Régis Sudré mi mostra i suoi vigneti, 14 ettari di terreno, nella piccola cittadina di Murviel-lès-Montpellier, una zona collinare della Linguadoca, tra le maggiori regioni di produzione vitivinicola francesi. Mentre cammina, mi racconta alcuni dei suoi peggiori raccolti degli ultimi anni.

Nel 2018, piogge intense hanno favorito la diffusione della peronospora. Poi nel giugno 2019, un’ondata di caldo torrido fino a 46 gradi, accompagnata da aria calda proveniente dal Sahara, ha seccato l'uva, facendo perdere al viticoltore quasi il 30 per cento del raccolto.

“Ciò che ci scombussola oggigiorno sono questi episodi estremi”, afferma Sudré. “Possono essere gelate od ondate di calore. [In entrambi i casi,] alterano l'intera produzione del vino”.

Secondo gli esperti, le viti resistono meglio al caldo che alle precipitazioni eccessive, poiché le precipitazioni troppo intense tendono a favorire la diffusione di agenti patogeni che influiscono negativamente sulla qualità del vino. Ma in questa regione, che a causa del riscaldamento globale indotto dall'uomo ha già raggiunto un aumento medio di 1,4 gradi rispetto al periodo pre-industriale, è l'alternanza di annate estremamente secche, come il 2017, e molto piovose, come il 2018, a sconvolgere i produttori di vino.

I vigneti della tenuta di Régis Sudré (Berta Vicente Salas).

Eppure, mentre il riscaldamento globale si avvicina inesorabilmente a 1,5 gradi, gli scienziati sostengono che regioni vitivinicole tradizionali come il Mediterraneo francese possono ancora adattarsi a un certo livello di riscaldamento, adottando qualche strategia.

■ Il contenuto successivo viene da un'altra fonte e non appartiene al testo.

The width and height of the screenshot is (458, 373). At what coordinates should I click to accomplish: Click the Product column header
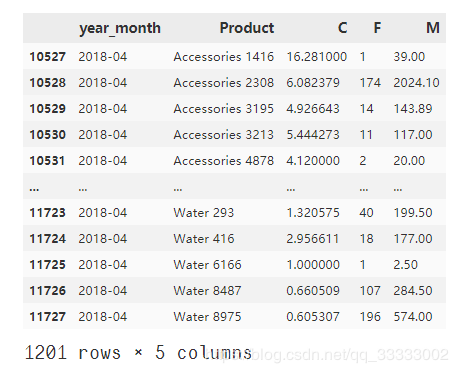click(x=247, y=28)
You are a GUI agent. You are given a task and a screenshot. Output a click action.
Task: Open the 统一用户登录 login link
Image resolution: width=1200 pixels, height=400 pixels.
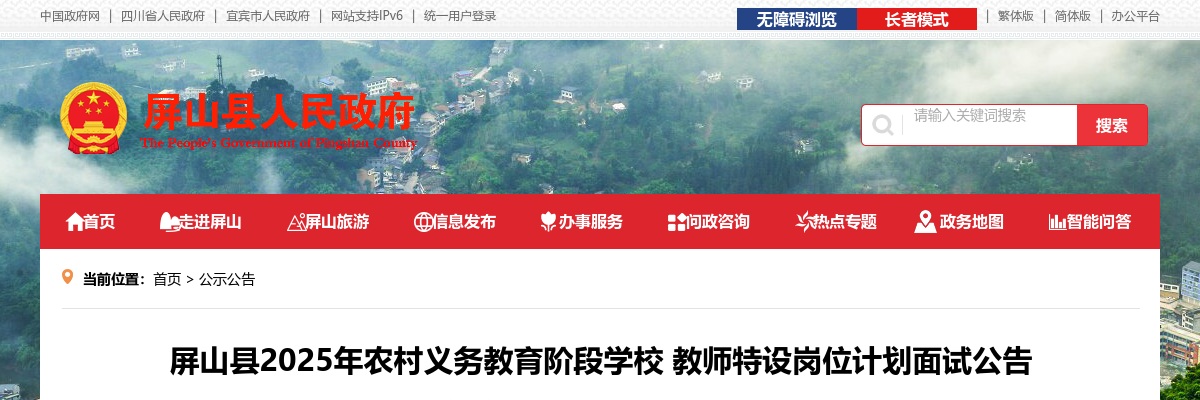click(x=460, y=16)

“La vite è una pianta mediterranea con una straordinaria capacità di adattarsi alla siccità”, dice Kees van Leeuwen, ricercatore presso la Scuola nazionale di scienze agrarie dell'Università di Bordeaux. “Può crescere perfettamente se si adattano i sistemi di coltivazione, i portainnesti e le varietà”.

A Murviel-lès-Montpellier e nel vicino villaggio di Saint-Georges d'Orques, dove si trovano complessivamente circa 130 ettari di vigneti e una cantina sociale, i piccoli viticoltori locali stanno sperimentando nuovi approcci per affrontare condizioni meteorologiche fortemente variabili al fine di proteggere il futuro delle loro colture. In gioco c'è la produzione di circa 4mila ettolitri all'anno, che nel 2024 potrebbe essere inferiore del 10 per cento, secondo Jean-Marc Touzard, che dirige le attività di ricerca dell'Inrae di Montpellier.

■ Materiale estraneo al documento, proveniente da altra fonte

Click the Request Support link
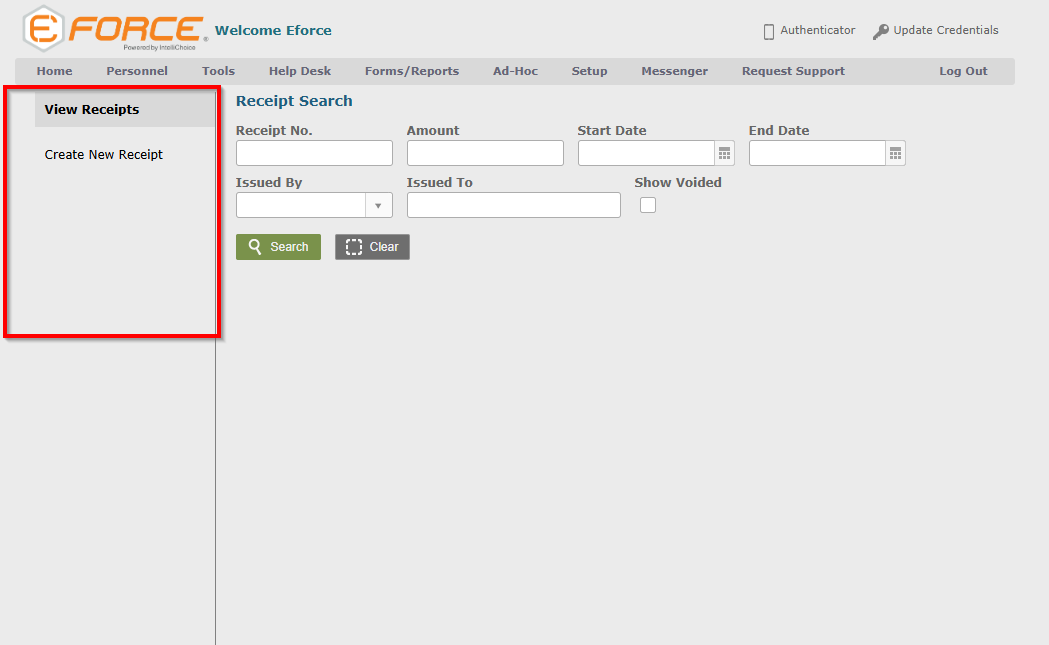The image size is (1049, 645). coord(793,71)
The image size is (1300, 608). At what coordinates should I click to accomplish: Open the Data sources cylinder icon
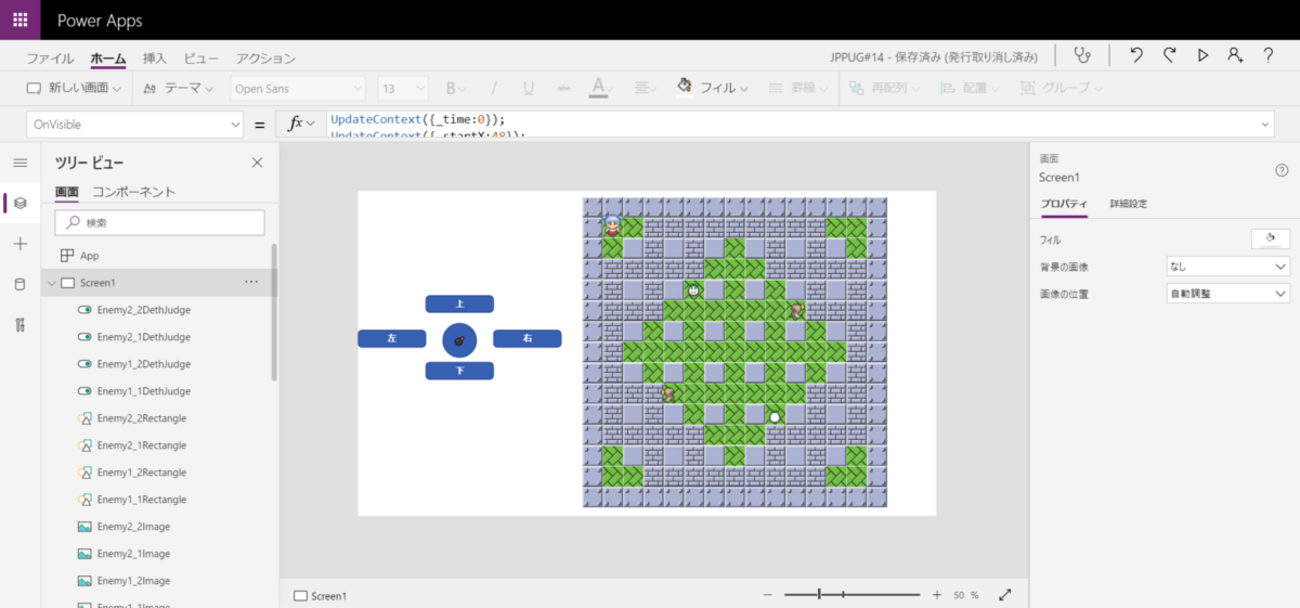coord(20,285)
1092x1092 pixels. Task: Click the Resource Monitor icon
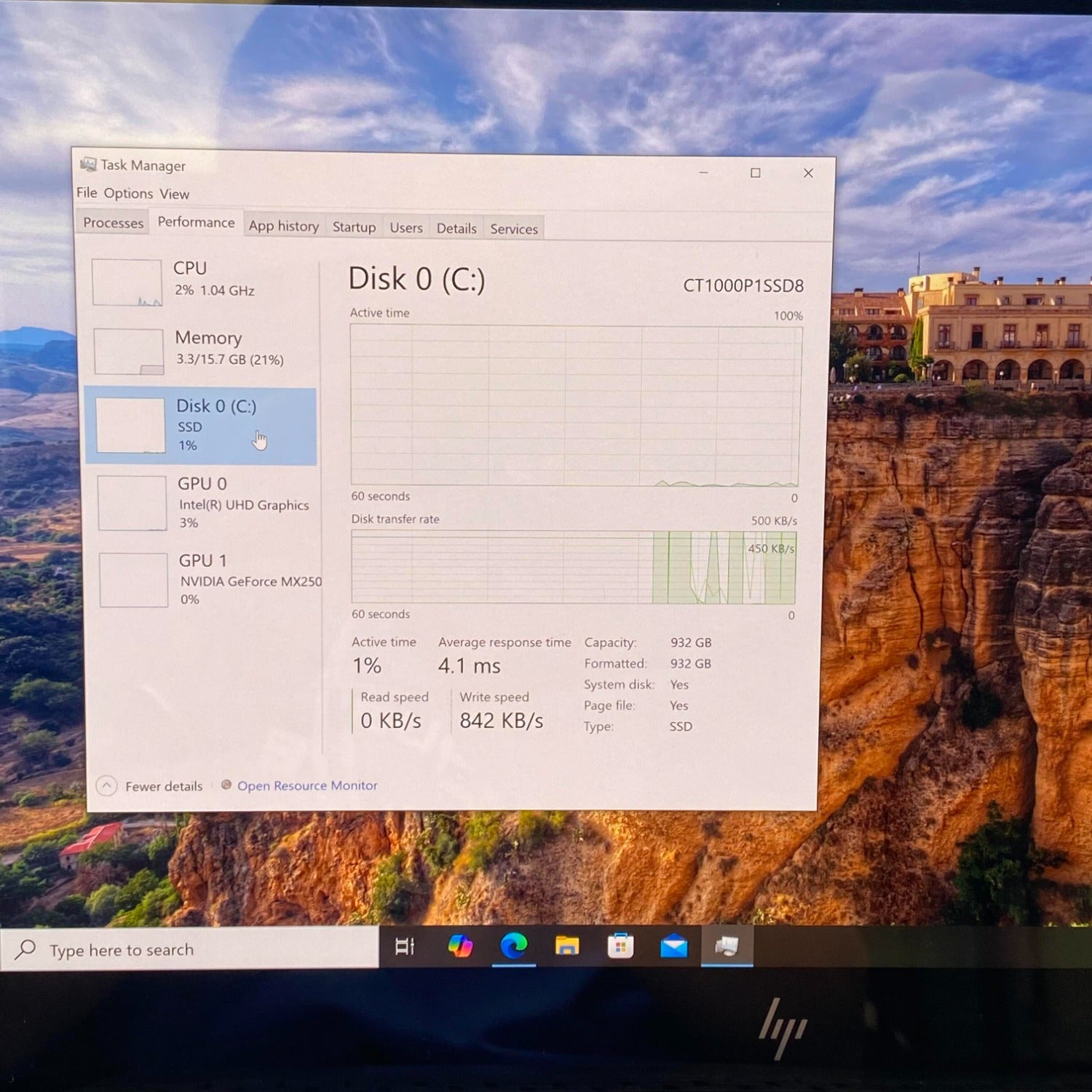(x=226, y=785)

E se il calo di quest’anno si può probabilmente imputare alla peronospora e alle inusuali condizioni di umidità, in generale, a causare le basse rese è per lo più la scarsità d'acqua. Secondo un documento redatto in occasione del Climathon, un’iniziativa incentrata sulle soluzioni climatiche tenutasi a Murviel-lès-Montpellier prima della pandemia, le rese nella zona sono diminuite del 25-30 per cento dagli anni 90. A causa di queste condizioni sempre più difficili, i viticoltori hanno iniziato a sperimentare la coltivazione di nuovi vitigni resistenti alla siccità.

“La maggior parte dei viticoltori sceglie di innovare”, afferma Touzard, che ha coordinato per l’Inrae un progetto di ricerca decennale volto a identificare i modi in cui l'industria vitivinicola possa adattarsi ai cambiamenti climatici. E aggiunge che ciò è particolarmente vero quando si tratta di modificare le viti e i portainnesti a favore di varietà a maturazione tardiva e resistenti alla siccità.

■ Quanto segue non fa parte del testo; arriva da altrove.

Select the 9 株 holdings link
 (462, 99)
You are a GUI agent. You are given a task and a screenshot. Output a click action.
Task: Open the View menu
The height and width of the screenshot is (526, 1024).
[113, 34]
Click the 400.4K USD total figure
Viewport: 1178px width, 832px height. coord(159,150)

Così sulle colline mediterranee francesi, accanto a vitigni tradizionali come Syrah, Grenache noir, Grenache blanc, Mourvèdre, Cinsault, ne sono stati introdotti di nuovi per adattarsi a un clima sempre più secco, come il Carignan e il Nielluccio, un vitigno resistente alla siccità molto diffuso in Corsica. Ma questo avviene non senza difficoltà. “Bisogna considerare che quando si pianta un nuovo ceppo di vite, questo impiega tre anni prima di diventare produttivo”, dice Joël Antherieu, che gestisce l'azienda vitivinicola di famiglia a poco meno di un chilometro da quella di Sudré. “E se in quei tre anni [la vite] subisce due eventi meteorologici estremi, la sua crescita diventa più complicata”.

A sinistra, Joël Antherieu mentre aggiusta le foglie alle sue viti; a destra, durante una degustazione (Berta Vicente Salas).